Wednesday, February 18, 2015

Crossing the Sea - Dark, soggy, exciting

Red tide streaks through the water
We were treated to three whale sightings on February 17th during our afternoon passage south along the Baja peninsula. I let out a ‘whale!’ shout on sighting a good size spout followed by a tail at some distance from the bow. A few minutes later, a full tail splash along the forward portside, and finally a full length skim along the surface just a football field from our port side, gliding until a flick of that massive tail sent him diving. Of course, the camera in hand but not fast enough to capture the moment except in our memories.

And on February 14th - Sweet Valentine! We celebrated by crossing the Sea of Cortez, leaving San Carlos midday for the Baja and arriving after 18:15 hours at 7:30am on the 15th. Ours was truly a dark and soggy night. After so much rain during the passage, Pura Vida is clean and so are we, as we don’t have cover over our cockpit allowing us the full experience of whatever the weather brings.
Another amazing sunset between rain squalls
There was plenty of lightning all around - always scary on a sailboat with a 50 ft mast sticking up as if to say get me if you can! Thankfully, lightning strikes stayed at bay, thunder roared through the boat louder than our engine, stars poked through during the night and at 3am the waning crescent moon occasionally appeared through amazing cloud formations from a B-rated scary B&W movie.

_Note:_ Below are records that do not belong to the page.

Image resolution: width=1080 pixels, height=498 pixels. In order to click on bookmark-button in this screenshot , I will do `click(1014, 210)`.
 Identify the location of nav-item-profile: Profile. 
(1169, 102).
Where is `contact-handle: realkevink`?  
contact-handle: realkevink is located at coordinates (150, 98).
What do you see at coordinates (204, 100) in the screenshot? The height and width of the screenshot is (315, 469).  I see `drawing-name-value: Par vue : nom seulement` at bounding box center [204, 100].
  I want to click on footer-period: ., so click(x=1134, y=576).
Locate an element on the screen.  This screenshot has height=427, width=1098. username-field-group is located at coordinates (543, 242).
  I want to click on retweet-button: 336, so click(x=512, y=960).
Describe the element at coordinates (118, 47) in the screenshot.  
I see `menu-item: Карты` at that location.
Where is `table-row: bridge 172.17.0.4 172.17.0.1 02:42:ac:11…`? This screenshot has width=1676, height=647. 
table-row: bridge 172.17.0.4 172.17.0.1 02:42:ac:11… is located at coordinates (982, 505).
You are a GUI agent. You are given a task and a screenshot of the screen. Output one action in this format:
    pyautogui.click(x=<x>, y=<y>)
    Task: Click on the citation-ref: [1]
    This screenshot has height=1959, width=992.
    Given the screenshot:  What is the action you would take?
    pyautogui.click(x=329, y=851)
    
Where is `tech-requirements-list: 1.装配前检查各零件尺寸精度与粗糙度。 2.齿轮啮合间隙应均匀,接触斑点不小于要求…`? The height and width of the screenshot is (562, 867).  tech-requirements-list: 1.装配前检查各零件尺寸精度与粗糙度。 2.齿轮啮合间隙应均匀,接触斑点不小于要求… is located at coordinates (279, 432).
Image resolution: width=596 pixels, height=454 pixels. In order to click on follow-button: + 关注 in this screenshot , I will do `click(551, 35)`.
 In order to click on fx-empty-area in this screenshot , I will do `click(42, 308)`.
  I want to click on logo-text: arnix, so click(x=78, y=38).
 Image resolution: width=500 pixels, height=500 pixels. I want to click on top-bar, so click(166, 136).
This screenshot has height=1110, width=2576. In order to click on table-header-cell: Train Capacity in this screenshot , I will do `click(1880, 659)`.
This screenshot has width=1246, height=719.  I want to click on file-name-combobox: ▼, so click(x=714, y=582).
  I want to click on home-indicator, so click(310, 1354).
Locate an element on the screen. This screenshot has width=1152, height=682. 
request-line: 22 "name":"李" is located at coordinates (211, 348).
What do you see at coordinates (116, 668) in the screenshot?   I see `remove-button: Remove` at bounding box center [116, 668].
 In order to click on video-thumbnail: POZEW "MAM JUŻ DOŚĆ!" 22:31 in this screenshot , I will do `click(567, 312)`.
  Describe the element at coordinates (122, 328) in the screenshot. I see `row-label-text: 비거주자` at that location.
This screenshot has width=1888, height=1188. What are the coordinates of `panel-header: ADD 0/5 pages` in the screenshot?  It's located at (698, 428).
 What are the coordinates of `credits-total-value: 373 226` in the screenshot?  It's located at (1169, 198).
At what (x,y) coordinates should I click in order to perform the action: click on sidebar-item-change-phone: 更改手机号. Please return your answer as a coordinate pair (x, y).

We slowed down to arrive at the anchorage in the morning light which was slow in coming with such a gray sky. After 20 hours of testing the newly functioning autopilot and making our passage across the Sea, we dropped anchor in lovely Bahia Santo Domingo at the entrance to Bahia Concepcion. We’d purchased a bottle of champagne on our most recent trip to Nogales AZ to pick up the replacement autopilot computer. Since we were underway for the entire day and night, why not enjoy the champagne with our own boat-style Sunday brunch once safe in our anchorage? We toasted our safe arrival, ate slices of cold quiche I’d prepared for our passage then went to sleep for the morning. During night passages, neither of us sleep much (especially on the first night of our first passage) so that rest is magical and restorative. 

Hundreds of pied billed grebes move in unison
As we sat in the cockpit, we heard noises reminscent of whales breathing then realized it was the mass of grebes that surface and dive in unison, making the most amazing noise as they rustle the surface of the water.


Sunset at Bahia Santo Domingo


And so we enjoyed a relaxing day between sun and rain, watching rain squalls with wicked storm clouds swirling around followed by sun breaks then late afternoon, huge cumulo nimbus clouds brought in the most amazing lightning storm, thankfully a few miles to the north, watched from the safety of our dry cockpit. 
Our anchorage at San Carlos before heading across the Sea

Great profile rock formation at the entrance to Bahia San Carlos

1 comment:

  1. So glad you finally got underway! Wishing you safe travels and wonderful adventures as you continue your explorations this cruising season. Those rafts of little grebes are amazing - they delighted us in San Juanico ...diving in unison and resurfacing....Cheers.